(Document segment begins)

Scripture and Change

“People don’t fear change. People fear the loss that inevitably comes with change.” I don’t know who originally said these words, but Dr. Jaco Hamman offered the quote in a conversation with me and a group of fellow pastors.

I can think of no more succinct way to describe the animating energy of the final few hours of our 2019 Annual Conference than this quote. One particular speech stuck with me. A resolution was submitted to remove the restrictive language in the book of discipline regarding homosexuality. Speaking against that resolution, a delegate said, “I have to take the Bible as it is written. I have based my whole faith upon it. I have come to Christ through it and follow it. And the Bible is very clear when it spells out marriage as a covenant relationship to show how Christ loves His bride, the church. And it’s very clear that God created men and women to be in this exclusive relationship. It is what guides everything and if I go against this, how do I define where in scripture I have to [live], how I have to be with my husband, how he has to be with me. I just want to make it very clear that I have to follow what the Bible says…” 

I have heard time and again the same kind of argument spoken from those who wish to maintain the language in the discipline. Last year I heard against a similar resolution, “This resolution would create a separation from almost 2000 years in the universal view held by the ecumenical and the global church on the issue of marriage.” The WCA phrases it as follows in their moral principles regarding marriage – “In keeping with Christian teaching through the ages and throughout the Church universal, we believe that marriage is the uniting of one man and one woman in a single, exclusive union.”

(Document segment ends)
(Dataset excerpt begins)

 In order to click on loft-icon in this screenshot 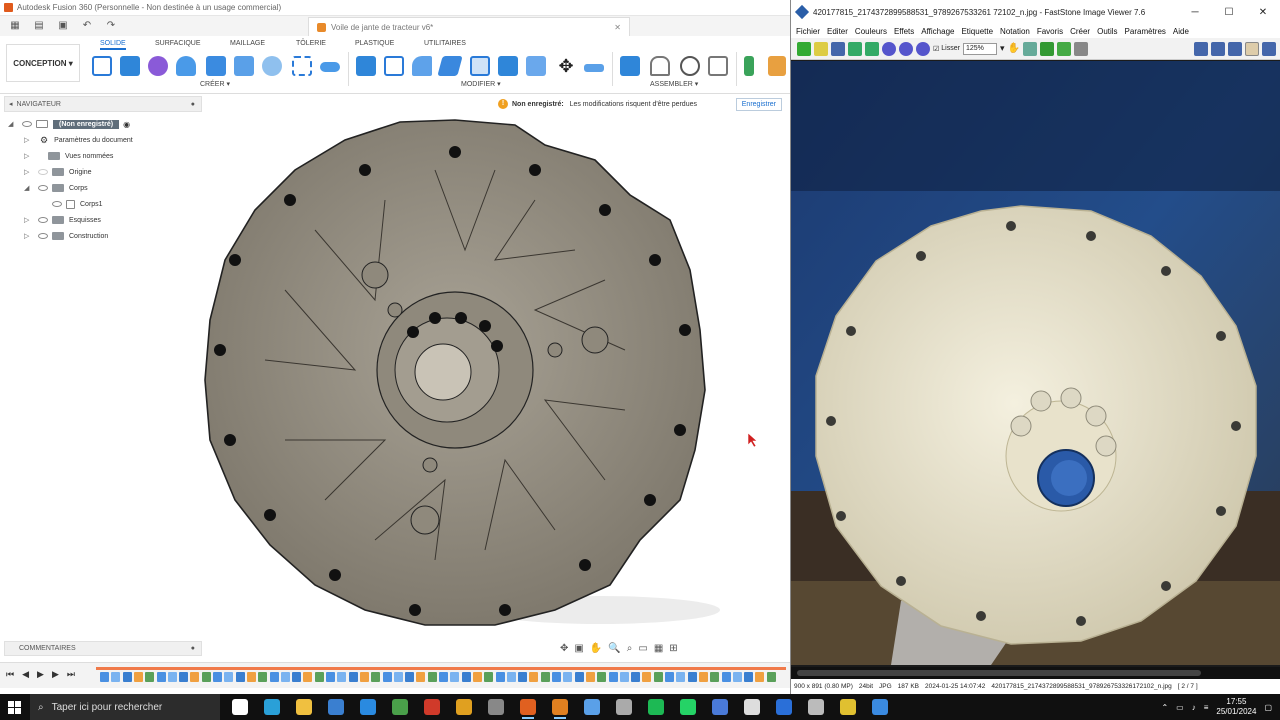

(Dataset excerpt ends)

Reproduce word for word the part of the piece on scripture and change that begins with the words "Scripture and Change" and stops after "of fellow pastors.".

Scripture and Change

“People don’t fear change. People fear the loss that inevitably comes with change.” I don’t know who originally said these words, but Dr. Jaco Hamman offered the quote in a conversation with me and a group of fellow pastors.